Work to complete:
Shift every coordinate in the answers below by -116 and write all the records out again, requests included. Leave the pictures out of your answer.
### Input rows
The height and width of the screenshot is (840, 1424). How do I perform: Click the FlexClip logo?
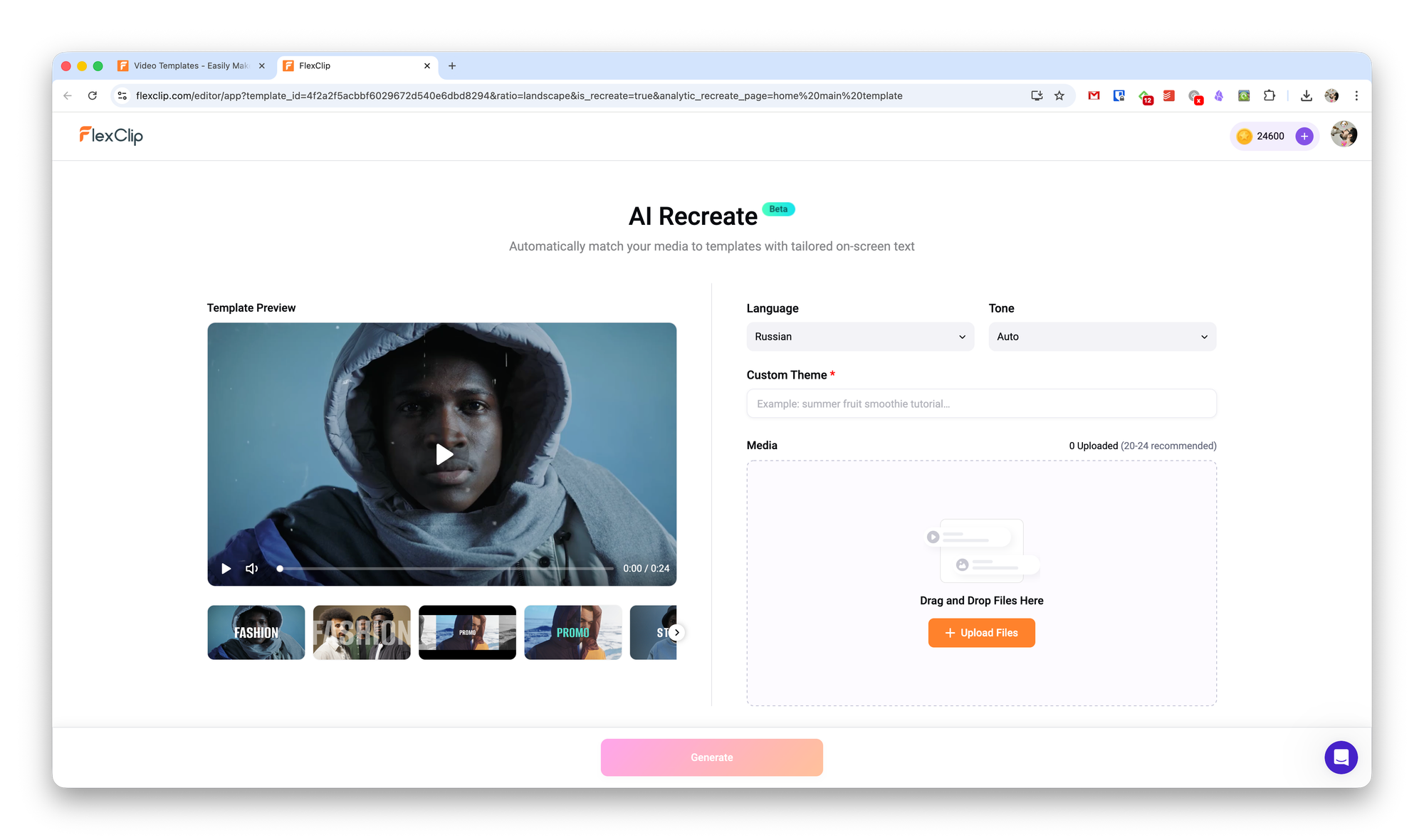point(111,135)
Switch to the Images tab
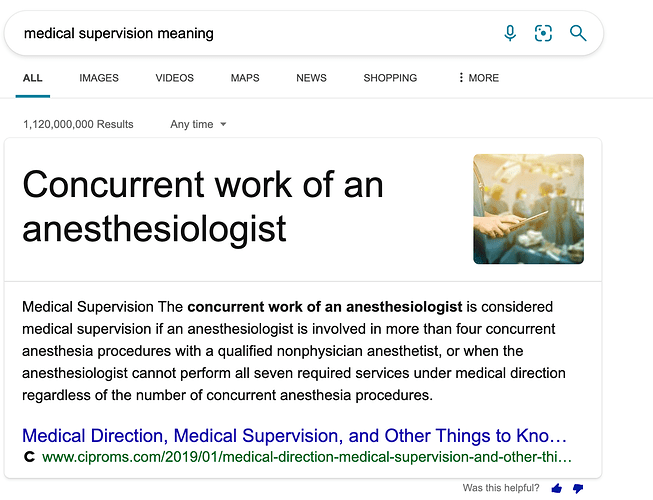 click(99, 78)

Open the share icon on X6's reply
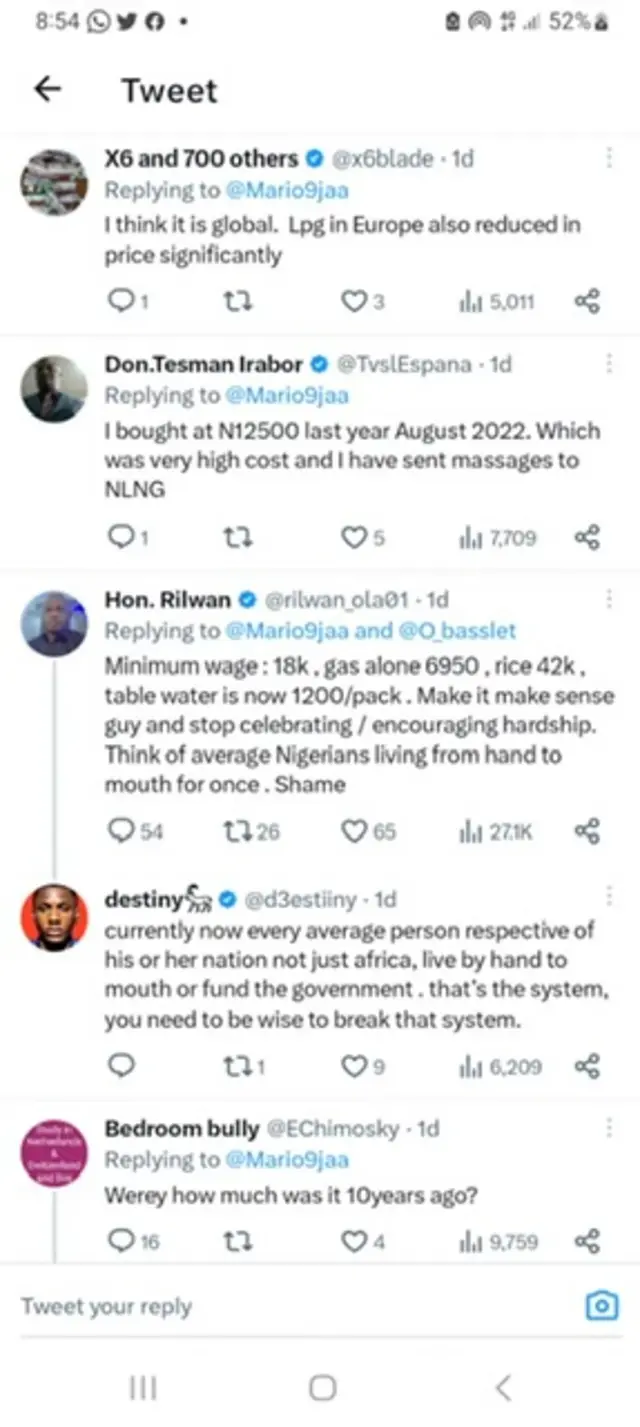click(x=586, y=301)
######
Reply:
The height and width of the screenshot is (840, 1424). How do I perform: Click the FlexClip logo?
point(-5,19)
Switch to the Images tab
 click(-17, -38)

Open the share icon on X6's reply
click(x=470, y=185)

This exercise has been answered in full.